### GIVEN PASSAGE
= Brendan Simms =

Academic

Brendan Peter Simms (born 1967, Dublin) is a Professor of the history of international relations in the Department of Politics and International Studies at the University of Cambridge.

==Early life==
Brendan Simms is the son of Anngret and David Simms, a professor of mathematics. He is also a grand-nephew of Brian Goold-Verschoyle, a member of the Communist Party of Ireland, who became a Soviet spy and died in a Soviet gulag in 1942.

Simms was brought up in the Roman Catholic faith. He studied at Trinity College Dublin, where he was elected a Scholar in 1986, before completing his doctoral dissertation, Anglo-Prussian relations, 1804–1806: The Napoleonic Threat, at Peterhouse, Cambridge, under the supervision of Tim Blanning in 1993.

==Career==
Simms became a Fellow of Peterhouse and now also serves as Professor of the History of European International Relations at the University of Cambridge, where he lectures and leads seminars, specializing in international history since 1945.

In addition to his academic work, Simms also serves as the president of the Henry Jackson Society, which advocates the view that supporting and promoting liberal democracy and liberal interventionism should be an integral part of Western foreign policy, and as President of the Project for Democratic Union, a Munich-based student-organised think tank.

He has advocated that the Eurozone should create a United States of Europe, and also that this should continue the traditions of the Holy Roman Empire, appointing an elected Emperor.

==Europe: The Struggle for Supremacy==
Norman Stone praised Europe: The Struggle for Supremacy as "lively and erudite". He also praised the book for the focus on Germany and Simms's knowledge of it though he qualifies it by saying Simms is stronger on the 18th century than the 20th century due to the volume of material to be covered in the latter.

Richard J. Evans was critical of the book, saying that Simms had overly favoured observations by A. J. P. Taylor of a Hobbesian view of European history, focusing on periods of strife while neglecting periods of cooperation between European states. Evans described the book as a "one-sided picture", adding that even Simms has to acknowledge that there were periods of cooperation.

### LISTED ENTRIES
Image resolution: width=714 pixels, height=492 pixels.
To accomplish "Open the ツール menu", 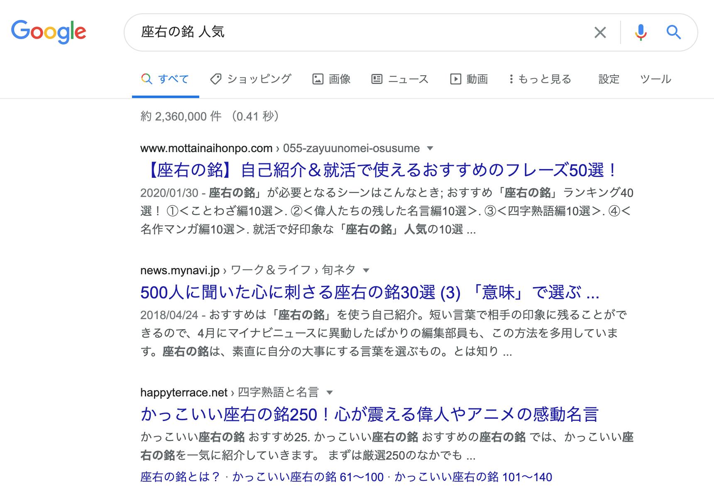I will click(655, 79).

--

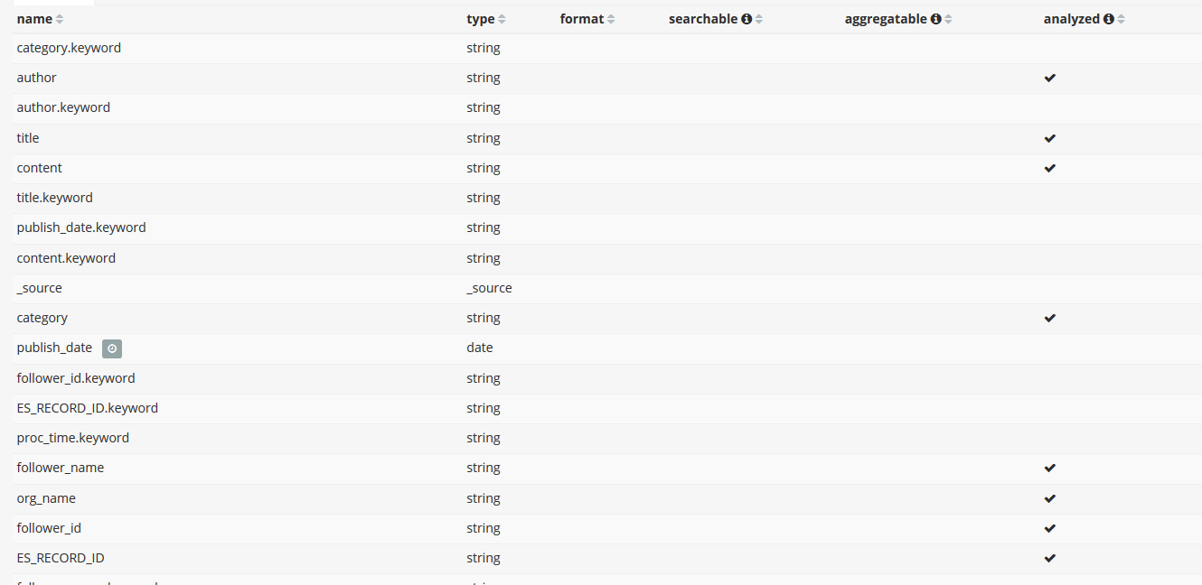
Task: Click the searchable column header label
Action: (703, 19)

==

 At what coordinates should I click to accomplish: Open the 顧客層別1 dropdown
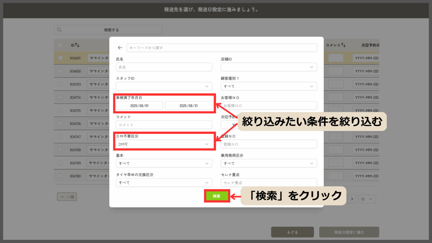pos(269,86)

### WORK TO DO
- 1) From the article on Brendan Simms, copy the text from "Brendan Peter Simms" to "gulag in 1942.".
- 2) Summarize the Brendan Simms article in two sentences.
- 3) According to the Brendan Simms article, who supervised Simms's doctoral dissertation?

### FULL SOLUTIONS
- 1)
Brendan Peter Simms (born 1967, Dublin) is a Professor of the history of international relations in the Department of Politics and International Studies at the University of Cambridge.

==Early life==
Brendan Simms is the son of Anngret and David Simms, a professor of mathematics. He is also a grand-nephew of Brian Goold-Verschoyle, a member of the Communist Party of Ireland, who became a Soviet spy and died in a Soviet gulag in 1942.

- 2) Brendan Simms, born in Dublin in 1967, is a professor of the history of international relations at the University of Cambridge who studied at Trinity College Dublin and completed his doctorate at Peterhouse, Cambridge, in 1993. He also serves as president of the Henry Jackson Society and the Project for Democratic Union, and his book Europe: The Struggle for Supremacy was praised by Norman Stone but criticized by Richard J. Evans.

- 3) Tim Blanning.